Romeo Bandison

No. 72, 97, 99
- Position: Defensive tackle

Personal information
- Born: 12 February 1971 (age 55) The Hague, Netherlands
- Listed height: 6 ft 5 in (1.96 m)
- Listed weight: 290 lb (132 kg)

Career information
- High school: Tamalpais (Mill Valley, California)
- College: Oregon
- NFL draft: 1994: 3rd round, 75th overall pick

Career history
- Cleveland Browns (1994–1995); Washington Redskins (1995–1996); Amsterdam Admirals (1998);

Awards and highlights
- 2× Second-team All-Pac-10 (1992, 1993);

Career NFL statistics
- Tackles: 8
- Stats at Pro Football Reference

= Romeo Bandison =

Dutch gridiron football player (born 1971)
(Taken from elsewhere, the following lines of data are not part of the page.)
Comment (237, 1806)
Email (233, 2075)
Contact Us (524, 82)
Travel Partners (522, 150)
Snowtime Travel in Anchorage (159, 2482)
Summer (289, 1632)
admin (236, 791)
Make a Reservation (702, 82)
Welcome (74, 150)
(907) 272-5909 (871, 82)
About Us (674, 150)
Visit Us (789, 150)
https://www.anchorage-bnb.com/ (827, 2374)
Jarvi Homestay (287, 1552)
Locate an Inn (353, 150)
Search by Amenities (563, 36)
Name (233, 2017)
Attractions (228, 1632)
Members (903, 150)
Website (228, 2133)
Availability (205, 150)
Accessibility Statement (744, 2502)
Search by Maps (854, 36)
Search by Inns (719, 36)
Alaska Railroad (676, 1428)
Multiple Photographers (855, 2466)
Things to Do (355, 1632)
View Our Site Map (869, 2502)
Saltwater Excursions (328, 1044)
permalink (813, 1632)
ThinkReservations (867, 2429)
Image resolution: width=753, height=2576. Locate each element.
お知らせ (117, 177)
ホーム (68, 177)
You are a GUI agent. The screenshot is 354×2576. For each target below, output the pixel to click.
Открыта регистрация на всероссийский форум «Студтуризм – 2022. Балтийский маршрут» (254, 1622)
Romeo Bandison (born 12 February 1971) is a Dutch former professional player of American football who was a defensive tackle in the National Football League (NFL) for the Washington Redskins, who drafted him in the third round of the 1994 NFL draft. He played his senior year of high school football at Tamalpais (Mill Valley, CA), college football at the University of Oregon and also played a season in his homeland for the Amsterdam Admirals of the (then) WLAF.